### [PROBLEM 1]
Answer these questions from the excerpt on archaea metabolism:
(a) What term does the text use for archaea that obtain energy from inorganic compounds?
(b) In what location do the archaea that produce a bright color grow?
(c) What modified form of glycolysis do archaea use?
### [PROBLEM 2]
Transcribe the excerpt on archaea metabolism, everything from "Image: Creative Commons: Morning-Glory" down to "organisms.[98][Science15 Editor’s comments in brackets].".

### [SELECTED EXCERPT]
Some archaea obtain energy from inorganic compounds such as sulfur or ammonia (they are lithotrophs). These include nitrifiers, methanogens and anaerobic methane oxidisers.[97] In these reactions one compound passes electrons to another (in a redox reaction), releasing energy to fuel the cell’s activities. One compound acts as an electron donor and one as an electron acceptor. The energy released generates adenosine triphosphate (ATP) through chemiosmosis, in the same basic process that happens in the mitochondrion of eukaryotic cells.[98]

Image: Creative Commons: Morning-Glory Hot Spring, Yellowstone National Park

Archaea that grow in the hot water of the Morning Glory Hot Spring in Yellowstone National Park produce a bright [green] color [which appears to be photosynthesis creating chloryphill] [Science15 Editor’s comments in brackets].

Other groups of archaea use sunlight as a source of energy (they are phototrophs). However, [unlike the green-colored archea in the Morning Glory Hot Spring,] oxygen–generating photosynthesis does not occur in any of these organisms.[98][Science15 Editor’s comments in brackets].

Many basic metabolic pathways are shared between all forms of life; for example, archaea use a modified form of glycolysis (the Entner–Doudoroff pathway) and either a complete or partial citric acid cycle.[99] These similarities to other organisms probably reflect both early origins in the history of life and their high level of efficiency.[100]

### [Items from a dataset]

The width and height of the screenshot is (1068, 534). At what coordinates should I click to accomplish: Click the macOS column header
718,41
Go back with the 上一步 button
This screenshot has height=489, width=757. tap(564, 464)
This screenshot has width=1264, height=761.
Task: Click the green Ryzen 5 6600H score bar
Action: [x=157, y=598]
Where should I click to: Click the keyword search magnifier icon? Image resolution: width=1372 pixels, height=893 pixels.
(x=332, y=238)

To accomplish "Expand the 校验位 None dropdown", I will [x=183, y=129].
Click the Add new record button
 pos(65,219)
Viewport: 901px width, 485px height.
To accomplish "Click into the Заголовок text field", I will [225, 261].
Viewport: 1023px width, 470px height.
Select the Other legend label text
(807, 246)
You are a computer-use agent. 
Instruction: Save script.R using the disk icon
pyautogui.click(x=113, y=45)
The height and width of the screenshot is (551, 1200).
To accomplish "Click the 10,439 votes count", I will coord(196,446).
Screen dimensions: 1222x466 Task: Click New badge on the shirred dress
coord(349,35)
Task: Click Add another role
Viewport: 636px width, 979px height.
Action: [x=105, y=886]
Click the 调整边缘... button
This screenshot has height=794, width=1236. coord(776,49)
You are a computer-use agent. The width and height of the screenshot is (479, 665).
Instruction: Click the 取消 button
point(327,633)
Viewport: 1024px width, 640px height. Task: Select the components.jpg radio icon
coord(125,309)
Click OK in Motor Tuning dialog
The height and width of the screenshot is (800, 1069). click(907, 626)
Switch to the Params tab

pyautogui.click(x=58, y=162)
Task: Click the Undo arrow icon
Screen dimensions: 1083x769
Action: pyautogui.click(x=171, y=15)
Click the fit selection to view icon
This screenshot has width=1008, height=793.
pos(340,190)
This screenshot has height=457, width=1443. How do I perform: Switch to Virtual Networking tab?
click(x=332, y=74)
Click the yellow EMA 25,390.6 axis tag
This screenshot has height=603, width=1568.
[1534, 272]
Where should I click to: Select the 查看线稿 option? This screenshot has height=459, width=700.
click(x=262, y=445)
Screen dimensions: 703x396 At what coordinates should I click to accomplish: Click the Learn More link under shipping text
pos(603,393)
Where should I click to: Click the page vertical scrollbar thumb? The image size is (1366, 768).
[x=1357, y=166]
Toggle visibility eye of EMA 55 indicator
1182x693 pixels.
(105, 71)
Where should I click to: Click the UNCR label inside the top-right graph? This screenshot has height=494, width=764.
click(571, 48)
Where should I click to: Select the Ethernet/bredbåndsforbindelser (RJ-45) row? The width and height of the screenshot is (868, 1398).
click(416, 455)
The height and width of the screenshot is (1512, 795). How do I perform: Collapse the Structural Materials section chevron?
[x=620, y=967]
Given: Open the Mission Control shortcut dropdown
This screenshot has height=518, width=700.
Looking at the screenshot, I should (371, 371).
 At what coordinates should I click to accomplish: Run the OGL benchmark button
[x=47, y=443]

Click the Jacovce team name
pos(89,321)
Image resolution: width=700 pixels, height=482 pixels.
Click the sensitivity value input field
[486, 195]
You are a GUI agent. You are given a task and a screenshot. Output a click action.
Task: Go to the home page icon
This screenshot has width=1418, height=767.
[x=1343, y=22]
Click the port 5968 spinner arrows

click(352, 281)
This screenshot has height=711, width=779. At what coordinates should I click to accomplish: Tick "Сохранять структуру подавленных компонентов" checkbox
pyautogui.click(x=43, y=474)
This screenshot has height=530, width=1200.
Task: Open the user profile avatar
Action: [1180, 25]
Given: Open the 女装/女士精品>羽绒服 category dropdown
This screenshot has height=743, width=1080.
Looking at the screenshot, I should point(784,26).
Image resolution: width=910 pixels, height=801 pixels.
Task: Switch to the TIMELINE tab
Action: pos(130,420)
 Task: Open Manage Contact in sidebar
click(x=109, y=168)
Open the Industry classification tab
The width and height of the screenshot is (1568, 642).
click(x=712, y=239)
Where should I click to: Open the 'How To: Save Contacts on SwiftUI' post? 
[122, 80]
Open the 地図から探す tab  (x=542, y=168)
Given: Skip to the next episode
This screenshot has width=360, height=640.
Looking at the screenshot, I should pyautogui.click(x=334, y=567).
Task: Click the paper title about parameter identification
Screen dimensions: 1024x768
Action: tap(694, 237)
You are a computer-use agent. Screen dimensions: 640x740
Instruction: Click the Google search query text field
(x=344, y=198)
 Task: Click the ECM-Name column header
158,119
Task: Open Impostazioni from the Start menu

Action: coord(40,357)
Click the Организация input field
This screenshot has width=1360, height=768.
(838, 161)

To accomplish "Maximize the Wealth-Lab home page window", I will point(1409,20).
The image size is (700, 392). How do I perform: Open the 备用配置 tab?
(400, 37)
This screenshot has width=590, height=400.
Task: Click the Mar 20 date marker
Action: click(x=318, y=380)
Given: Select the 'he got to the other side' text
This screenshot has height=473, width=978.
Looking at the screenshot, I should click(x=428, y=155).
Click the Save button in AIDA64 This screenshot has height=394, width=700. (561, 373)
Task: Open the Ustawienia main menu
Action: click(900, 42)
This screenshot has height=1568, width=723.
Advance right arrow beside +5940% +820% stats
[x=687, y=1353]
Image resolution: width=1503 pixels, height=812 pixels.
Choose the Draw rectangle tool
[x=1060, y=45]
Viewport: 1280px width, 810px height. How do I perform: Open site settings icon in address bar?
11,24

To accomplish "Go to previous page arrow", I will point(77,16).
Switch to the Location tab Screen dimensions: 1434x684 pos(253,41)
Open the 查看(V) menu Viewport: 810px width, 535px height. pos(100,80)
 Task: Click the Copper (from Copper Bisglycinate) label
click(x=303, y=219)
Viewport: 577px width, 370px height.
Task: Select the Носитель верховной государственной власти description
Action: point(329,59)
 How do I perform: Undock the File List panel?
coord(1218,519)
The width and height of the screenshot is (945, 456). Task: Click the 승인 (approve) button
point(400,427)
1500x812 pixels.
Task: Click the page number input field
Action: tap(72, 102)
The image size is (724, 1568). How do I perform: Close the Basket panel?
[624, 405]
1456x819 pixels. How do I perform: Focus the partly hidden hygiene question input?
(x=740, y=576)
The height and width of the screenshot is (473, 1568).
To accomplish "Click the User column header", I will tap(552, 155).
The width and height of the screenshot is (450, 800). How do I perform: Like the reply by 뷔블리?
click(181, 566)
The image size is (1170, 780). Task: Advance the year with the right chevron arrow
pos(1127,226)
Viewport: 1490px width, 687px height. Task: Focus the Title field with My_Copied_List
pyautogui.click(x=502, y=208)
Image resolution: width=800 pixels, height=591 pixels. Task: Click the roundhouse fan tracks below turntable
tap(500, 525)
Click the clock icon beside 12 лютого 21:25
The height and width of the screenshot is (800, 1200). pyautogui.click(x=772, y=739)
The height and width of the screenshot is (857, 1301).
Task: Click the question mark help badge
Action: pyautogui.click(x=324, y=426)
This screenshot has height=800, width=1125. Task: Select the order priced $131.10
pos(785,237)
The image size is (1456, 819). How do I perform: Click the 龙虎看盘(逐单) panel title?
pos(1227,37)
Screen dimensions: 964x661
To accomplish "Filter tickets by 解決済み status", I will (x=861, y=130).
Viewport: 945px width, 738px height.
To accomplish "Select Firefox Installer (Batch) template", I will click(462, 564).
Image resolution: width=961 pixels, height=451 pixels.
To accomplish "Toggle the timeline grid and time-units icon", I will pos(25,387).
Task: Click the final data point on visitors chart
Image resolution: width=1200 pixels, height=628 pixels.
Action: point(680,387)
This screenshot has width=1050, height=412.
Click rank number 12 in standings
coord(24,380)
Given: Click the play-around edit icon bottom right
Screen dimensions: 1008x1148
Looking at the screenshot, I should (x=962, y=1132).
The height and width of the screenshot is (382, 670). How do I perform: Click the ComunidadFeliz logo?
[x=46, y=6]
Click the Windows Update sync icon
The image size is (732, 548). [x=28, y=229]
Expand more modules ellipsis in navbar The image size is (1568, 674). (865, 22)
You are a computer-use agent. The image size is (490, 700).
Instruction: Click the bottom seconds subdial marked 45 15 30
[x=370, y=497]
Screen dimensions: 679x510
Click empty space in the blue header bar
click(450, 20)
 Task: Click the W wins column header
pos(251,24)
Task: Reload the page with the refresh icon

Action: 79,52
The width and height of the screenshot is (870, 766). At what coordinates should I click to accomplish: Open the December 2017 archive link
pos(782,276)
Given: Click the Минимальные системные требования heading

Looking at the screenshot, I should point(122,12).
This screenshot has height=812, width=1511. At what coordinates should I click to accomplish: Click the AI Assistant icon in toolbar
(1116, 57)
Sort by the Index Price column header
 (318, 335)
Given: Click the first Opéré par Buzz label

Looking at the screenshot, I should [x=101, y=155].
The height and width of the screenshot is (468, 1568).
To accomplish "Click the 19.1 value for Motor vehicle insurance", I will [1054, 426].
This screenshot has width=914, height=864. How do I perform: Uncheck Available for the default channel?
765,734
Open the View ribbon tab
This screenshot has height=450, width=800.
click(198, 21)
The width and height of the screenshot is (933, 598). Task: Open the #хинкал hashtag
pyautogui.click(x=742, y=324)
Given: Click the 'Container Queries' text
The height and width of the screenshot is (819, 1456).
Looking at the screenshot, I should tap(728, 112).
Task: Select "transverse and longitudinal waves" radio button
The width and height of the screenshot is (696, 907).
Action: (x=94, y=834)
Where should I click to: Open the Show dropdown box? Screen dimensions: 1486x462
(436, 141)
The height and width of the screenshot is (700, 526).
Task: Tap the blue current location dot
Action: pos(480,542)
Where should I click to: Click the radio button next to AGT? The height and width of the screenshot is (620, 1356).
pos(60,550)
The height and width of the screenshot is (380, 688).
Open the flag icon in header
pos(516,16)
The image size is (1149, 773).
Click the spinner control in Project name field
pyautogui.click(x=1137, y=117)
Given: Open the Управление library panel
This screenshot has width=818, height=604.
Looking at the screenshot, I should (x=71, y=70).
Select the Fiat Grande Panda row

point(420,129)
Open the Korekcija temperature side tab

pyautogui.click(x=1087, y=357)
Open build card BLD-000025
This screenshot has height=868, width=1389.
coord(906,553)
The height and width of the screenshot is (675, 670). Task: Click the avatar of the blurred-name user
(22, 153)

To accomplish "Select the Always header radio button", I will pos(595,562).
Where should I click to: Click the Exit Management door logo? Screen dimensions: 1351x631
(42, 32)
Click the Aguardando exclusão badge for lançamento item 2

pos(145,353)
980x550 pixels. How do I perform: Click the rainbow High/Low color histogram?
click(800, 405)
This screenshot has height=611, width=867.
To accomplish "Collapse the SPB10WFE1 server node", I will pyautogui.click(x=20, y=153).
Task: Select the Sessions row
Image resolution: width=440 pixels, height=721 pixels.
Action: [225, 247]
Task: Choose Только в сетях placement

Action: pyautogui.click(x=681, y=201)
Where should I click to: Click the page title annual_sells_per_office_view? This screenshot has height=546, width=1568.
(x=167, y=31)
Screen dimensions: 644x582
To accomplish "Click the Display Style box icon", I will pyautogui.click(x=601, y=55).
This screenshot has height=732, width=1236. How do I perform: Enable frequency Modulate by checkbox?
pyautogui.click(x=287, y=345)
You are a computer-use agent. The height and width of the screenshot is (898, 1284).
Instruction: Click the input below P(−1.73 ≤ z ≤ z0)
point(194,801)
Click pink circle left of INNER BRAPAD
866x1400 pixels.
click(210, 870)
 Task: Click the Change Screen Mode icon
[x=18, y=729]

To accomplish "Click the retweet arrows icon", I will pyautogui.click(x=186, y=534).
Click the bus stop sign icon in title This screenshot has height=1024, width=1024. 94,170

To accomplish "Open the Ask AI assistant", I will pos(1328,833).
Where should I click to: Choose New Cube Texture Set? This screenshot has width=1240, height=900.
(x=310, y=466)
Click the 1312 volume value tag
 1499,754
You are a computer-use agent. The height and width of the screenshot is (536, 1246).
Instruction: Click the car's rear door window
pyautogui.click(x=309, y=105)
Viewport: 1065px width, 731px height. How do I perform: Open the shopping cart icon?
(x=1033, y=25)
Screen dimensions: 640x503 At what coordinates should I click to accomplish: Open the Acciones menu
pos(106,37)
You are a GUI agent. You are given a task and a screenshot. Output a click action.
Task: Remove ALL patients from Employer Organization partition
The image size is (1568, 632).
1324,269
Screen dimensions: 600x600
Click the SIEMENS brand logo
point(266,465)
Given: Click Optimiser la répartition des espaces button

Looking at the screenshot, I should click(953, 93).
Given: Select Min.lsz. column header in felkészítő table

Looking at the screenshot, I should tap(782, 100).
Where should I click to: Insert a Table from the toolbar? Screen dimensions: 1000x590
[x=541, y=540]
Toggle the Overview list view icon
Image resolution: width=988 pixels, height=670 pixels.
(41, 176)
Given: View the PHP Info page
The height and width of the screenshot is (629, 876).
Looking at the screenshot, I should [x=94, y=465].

### [FINAL ANSWER 1]
(a) Lithotrophs.
(b) In the hot water of the Morning Glory Hot Spring in Yellowstone National Park.
(c) The Entner–Doudoroff pathway.

### [FINAL ANSWER 2]
Image: Creative Commons: Morning-Glory Hot Spring, Yellowstone National Park

Archaea that grow in the hot water of the Morning Glory Hot Spring in Yellowstone National Park produce a bright [green] color [which appears to be photosynthesis creating chloryphill] [Science15 Editor’s comments in brackets].

Other groups of archaea use sunlight as a source of energy (they are phototrophs). However, [unlike the green-colored archea in the Morning Glory Hot Spring,] oxygen–generating photosynthesis does not occur in any of these organisms.[98][Science15 Editor’s comments in brackets].